_What you are asked to do_
Rewrite only the data from the line with "Task: Select the 2020 axis label" up to and including the line with "Action: coord(17,53)", putting "General Liability" wherever "Workers Compensation" appears and changing nothing else.

** Start **

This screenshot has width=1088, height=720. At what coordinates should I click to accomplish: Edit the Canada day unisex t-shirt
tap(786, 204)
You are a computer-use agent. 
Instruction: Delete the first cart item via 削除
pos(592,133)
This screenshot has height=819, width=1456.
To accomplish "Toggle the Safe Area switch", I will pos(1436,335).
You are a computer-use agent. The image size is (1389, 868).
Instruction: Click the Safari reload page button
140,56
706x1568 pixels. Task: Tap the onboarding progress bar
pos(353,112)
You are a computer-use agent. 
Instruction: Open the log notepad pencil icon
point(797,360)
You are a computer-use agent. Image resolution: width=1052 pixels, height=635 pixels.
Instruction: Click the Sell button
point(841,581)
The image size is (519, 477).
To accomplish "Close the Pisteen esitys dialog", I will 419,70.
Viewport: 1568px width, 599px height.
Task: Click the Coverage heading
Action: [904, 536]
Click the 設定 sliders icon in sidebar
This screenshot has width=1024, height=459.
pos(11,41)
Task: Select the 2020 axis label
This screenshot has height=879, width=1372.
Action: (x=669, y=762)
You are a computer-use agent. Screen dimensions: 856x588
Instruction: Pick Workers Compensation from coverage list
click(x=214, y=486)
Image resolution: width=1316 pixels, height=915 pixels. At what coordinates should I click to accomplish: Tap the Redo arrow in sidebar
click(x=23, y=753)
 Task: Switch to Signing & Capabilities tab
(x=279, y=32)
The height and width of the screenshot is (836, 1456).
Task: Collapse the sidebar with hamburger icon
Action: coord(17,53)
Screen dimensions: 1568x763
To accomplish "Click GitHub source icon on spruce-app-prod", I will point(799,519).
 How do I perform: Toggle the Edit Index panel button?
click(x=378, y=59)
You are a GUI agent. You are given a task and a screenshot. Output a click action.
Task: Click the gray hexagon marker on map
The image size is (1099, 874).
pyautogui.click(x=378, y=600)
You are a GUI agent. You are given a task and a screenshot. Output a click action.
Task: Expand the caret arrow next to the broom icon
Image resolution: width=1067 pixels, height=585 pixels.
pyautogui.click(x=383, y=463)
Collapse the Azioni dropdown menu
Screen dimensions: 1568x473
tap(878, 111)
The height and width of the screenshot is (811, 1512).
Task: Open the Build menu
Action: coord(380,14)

** End **

_Expected answer_
Task: Select the 2020 axis label
This screenshot has height=879, width=1372.
Action: (x=669, y=762)
You are a computer-use agent. Screen dimensions: 856x588
Instruction: Pick General Liability from coverage list
click(x=214, y=486)
Image resolution: width=1316 pixels, height=915 pixels. At what coordinates should I click to accomplish: Tap the Redo arrow in sidebar
click(x=23, y=753)
 Task: Switch to Signing & Capabilities tab
(x=279, y=32)
The height and width of the screenshot is (836, 1456).
Task: Collapse the sidebar with hamburger icon
Action: coord(17,53)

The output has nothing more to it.